Document passage:
The College Board is working on a system for administering the SAT remotely. This way students can take the SAT on their own computers from home. A remote SAT administration will be complicated. Fortunately, the College Board is testing out their system right now as they administer the Advanced Placement (AP) exams remotely. Additionally, the College Board may have plans to add more test dates, such as one in July. Historically, the College Board has held private test dates for individual high schools. Usually, this is for very large schools with underserved populations. However, it is possible that College Board will expand this program to more high schools this fall. This would broaden the testing opportunities for may high school students.

ACT Changes in the Works

As for the ACT, they haven’t cancelled any further test dates since April. However, the test-makers were already planning big changes to the ACT starting this coming September. The ACT has been beta testing computer-based administrations for almost a decade. Starting this fall, students who have already taken at least one full administration of the ACT will be able to register for a single section, or more, in order to focus on scores that need more improvement. It is likely that ACT is also planning remote, in-home testing, but nothing has been announced.

What’s Next?

Stored rows:
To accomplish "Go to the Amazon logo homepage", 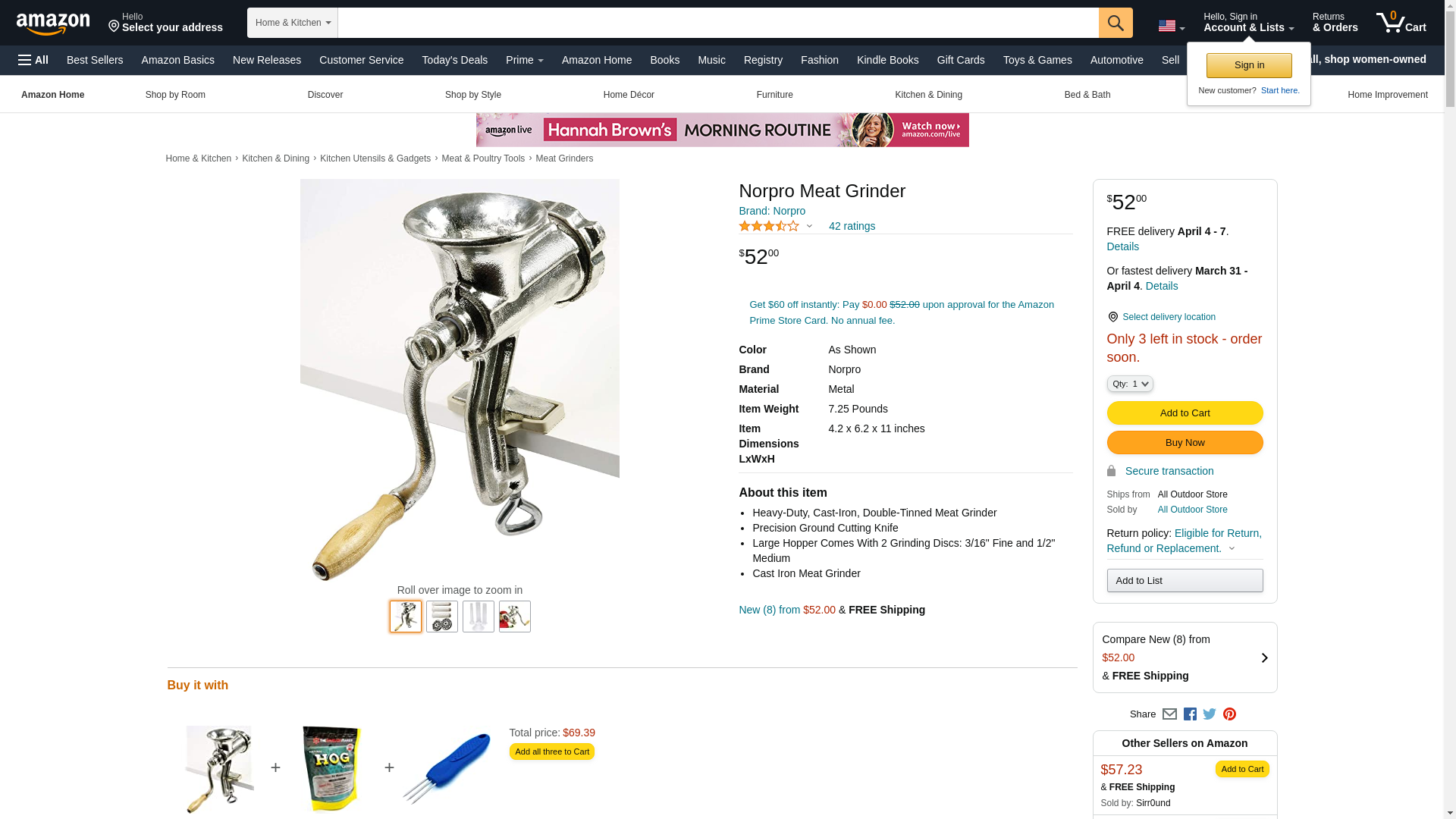I will point(53,24).
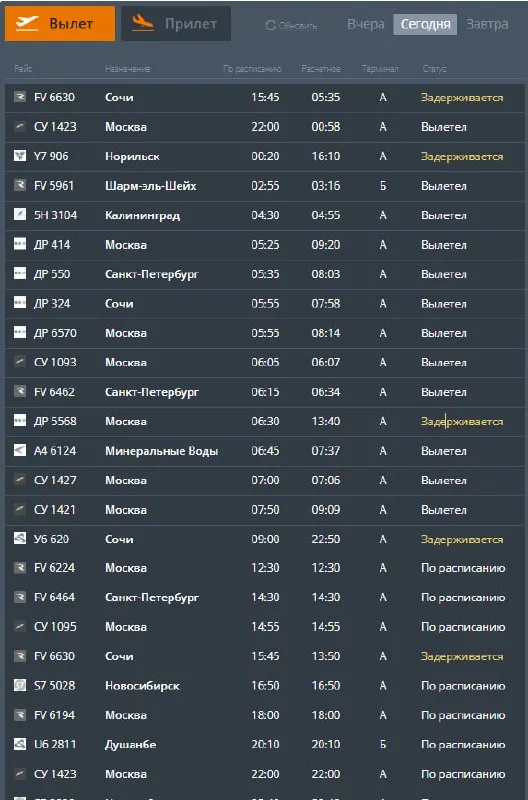Click airline icon next to 5H 3104
528x800 pixels.
tap(20, 215)

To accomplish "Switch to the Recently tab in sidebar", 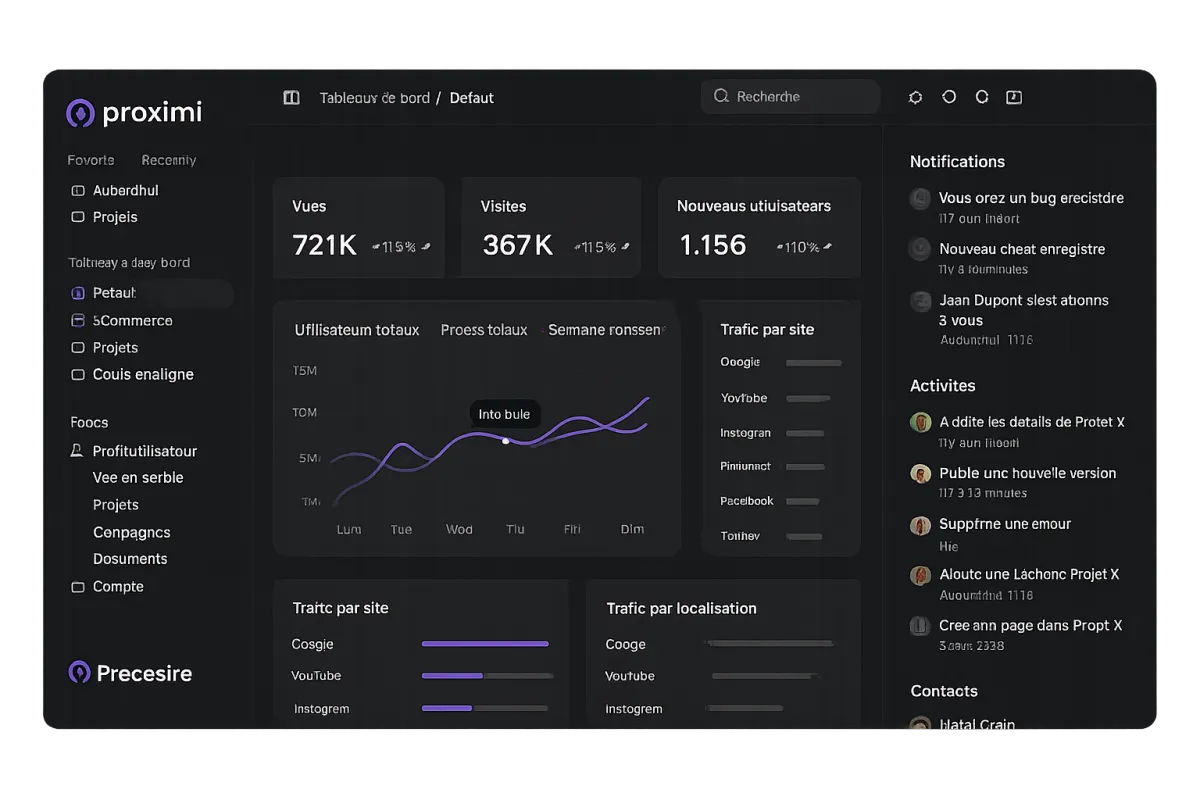I will coord(169,160).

Instructions:
1 - Can you repeat, word for word, the part of the passage on SAT and ACT testing changes that opens with the words "As for the ACT, they" and closes with "What’s Next?"?
2 - Does the passage on SAT and ACT testing changes support each statement below? Answer yes or no for each, quoting the deciding words. (a) The ACT has been beta testing computer-based administrations for almost a decade. (b) The ACT has announced remote, in-home testing. (c) The College Board is testing its remote system while administering the AP exams remotely.

Solution list:
1 -
As for the ACT, they haven’t cancelled any further test dates since April. However, the test-makers were already planning big changes to the ACT starting this coming September. The ACT has been beta testing computer-based administrations for almost a decade. Starting this fall, students who have already taken at least one full administration of the ACT will be able to register for a single section, or more, in order to focus on scores that need more improvement. It is likely that ACT is also planning remote, in-home testing, but nothing has been announced.

What’s Next?

2 -
(a) Yes: "The ACT has been beta testing computer-based administrations for almost a decade."
(b) No: "It is likely that ACT is also planning remote, in-home testing, but nothing has been announced."
(c) Yes: "the College Board is testing out their system right now as they administer the Advanced Placement (AP) exams remotely."